I see his ice-blue eyes again. ‘And Salvo told you to kill me?’
Raphael snorts. ‘That man wouldn’t kill a fucking fly. At least, not after his epiphany or whatever that change of heart was. No, he told me he’d already solved my problem for me, that he’d filled your head with mazzeri nonsense so that you wouldn’t remember what you’d really seen. That started an argument. First with Salvo, then my darling wife suddenly decides she’s got an opinion worth listening to.
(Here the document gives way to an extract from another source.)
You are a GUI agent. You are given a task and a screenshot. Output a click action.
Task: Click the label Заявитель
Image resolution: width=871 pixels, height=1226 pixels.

Both of them trying to convince me that a fucking mazzeri tale would save my skin, that you didn’t need to die.’ He shakes his head.
My eyes widen, then crease in confusion. ‘So Salvo thinking I was mazzeri, that my dad was too, it was all a lie? Just a story to distract me?’
‘Of course it was. It’s all just a story, isn’t it? Although Salvo was always adamant that the mazzeri legend was true. That’s probably why he thought it would work with you.’ Raphael takes a step forward. ‘But it wasn’t enough for me; I’ve never liked loose ends.’
‘So you tried to kill me, that night. But you fucked up and drowned Izzy instead.’
Almost before I see him move, I feel the pain of the pistol whip – cold metal burning my cheek. I stumble, sink my face into my hands, then drop to my knees.
‘I would never hurt Izzy,’ he hisses, looming over me. He lowers the gun so it’s aiming at my forehead. Like a mafia execution. ‘She was my flesh and blood.’
I look up. The gun seems to have grown in size, the barrel now a canon, the muzzle lion’s teeth. My whole body shudders in response. ‘What did you say?’
‘Mine and Izzy’s dads were cousins. Salvo always told me that family means everything, but when Izzy turned up at the hotel that first time, he didn’t want to know her. He wouldn’t even look her in the eye, and she hated him for that. So it fell to me to help her. Not that I minded. She was a Paoli in all but name.’
Raphael’s face softens for a moment, then he remembers where he is, what he’s about to do, and it hardens again. ‘Izzy was desperate to work with me, to help me launder the money, but she needed experience first. So I hooked her up with a business partner of mine in London, asked him to show her the ropes. I owed him a favour after that – which is why Jack ended up as my windsurf instructor. He’d got himself into a sticky situation at home – I didn’t want to know the details – and had all the qualifications he needed. It worked out too; Jack’s a good man.’